Even if your friends are sincerely interested in bedding you, and make that fact painfully evident to you by giving you the eye or slipping in a sexual pun here and there, maybe you shouldn’t feel all uncomfortable that your masculinity is being challenged. Be glad that you have warranted attention from the most discerning and critical judges of male beauty: gay men. Straight guys need to learn that getting cat calls from a queen isn’t a threat, it’s a compliment. You know you’re hot, when the gaggle of gays thinks you’re hot.
I’d also like to mention that those feelings of discomfort by being made a sexual object is what women have to go through on a daily level. Women are made to be subjected to the scopophilic gaze of men (both gay and straight).
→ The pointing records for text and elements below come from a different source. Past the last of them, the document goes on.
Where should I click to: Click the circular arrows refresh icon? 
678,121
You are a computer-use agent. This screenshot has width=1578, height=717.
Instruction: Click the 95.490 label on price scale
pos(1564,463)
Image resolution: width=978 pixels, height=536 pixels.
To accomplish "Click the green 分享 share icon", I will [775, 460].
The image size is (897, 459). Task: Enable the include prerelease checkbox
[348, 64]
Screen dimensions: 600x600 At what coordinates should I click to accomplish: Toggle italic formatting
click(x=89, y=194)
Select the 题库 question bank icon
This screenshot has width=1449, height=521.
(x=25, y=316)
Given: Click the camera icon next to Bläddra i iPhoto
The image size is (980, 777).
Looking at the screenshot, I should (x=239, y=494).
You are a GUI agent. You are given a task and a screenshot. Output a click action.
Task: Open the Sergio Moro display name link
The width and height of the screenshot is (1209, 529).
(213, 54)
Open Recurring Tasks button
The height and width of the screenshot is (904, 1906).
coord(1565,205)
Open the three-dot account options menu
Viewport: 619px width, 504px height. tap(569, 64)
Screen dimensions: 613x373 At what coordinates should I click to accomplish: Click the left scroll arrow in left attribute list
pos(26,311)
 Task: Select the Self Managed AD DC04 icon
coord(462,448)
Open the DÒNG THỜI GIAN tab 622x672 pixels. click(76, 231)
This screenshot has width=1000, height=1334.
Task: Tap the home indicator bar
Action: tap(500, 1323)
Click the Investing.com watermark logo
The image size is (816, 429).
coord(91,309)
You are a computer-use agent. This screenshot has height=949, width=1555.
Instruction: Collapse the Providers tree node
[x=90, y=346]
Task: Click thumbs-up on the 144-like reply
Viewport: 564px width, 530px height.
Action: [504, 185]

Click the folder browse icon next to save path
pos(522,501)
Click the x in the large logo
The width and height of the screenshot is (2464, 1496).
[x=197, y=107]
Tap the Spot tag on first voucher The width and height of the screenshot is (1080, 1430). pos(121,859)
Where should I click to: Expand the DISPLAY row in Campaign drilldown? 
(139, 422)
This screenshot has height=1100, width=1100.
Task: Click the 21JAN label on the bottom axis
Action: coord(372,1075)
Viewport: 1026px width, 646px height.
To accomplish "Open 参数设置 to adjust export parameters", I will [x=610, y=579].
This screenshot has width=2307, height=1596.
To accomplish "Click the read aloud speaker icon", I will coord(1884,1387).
Getting a piece of your own medicine can prove to be a liberating and educational experience, and I encourage you to learn from it!
Also, SBNN, I don't mean to say that your friends have the right to sexually harass you. If they're making you uncomfortable, then you have every right to ask them to stop. If they are really your friends, they'll stop. I just thought that it also might be more complicated than one might expect.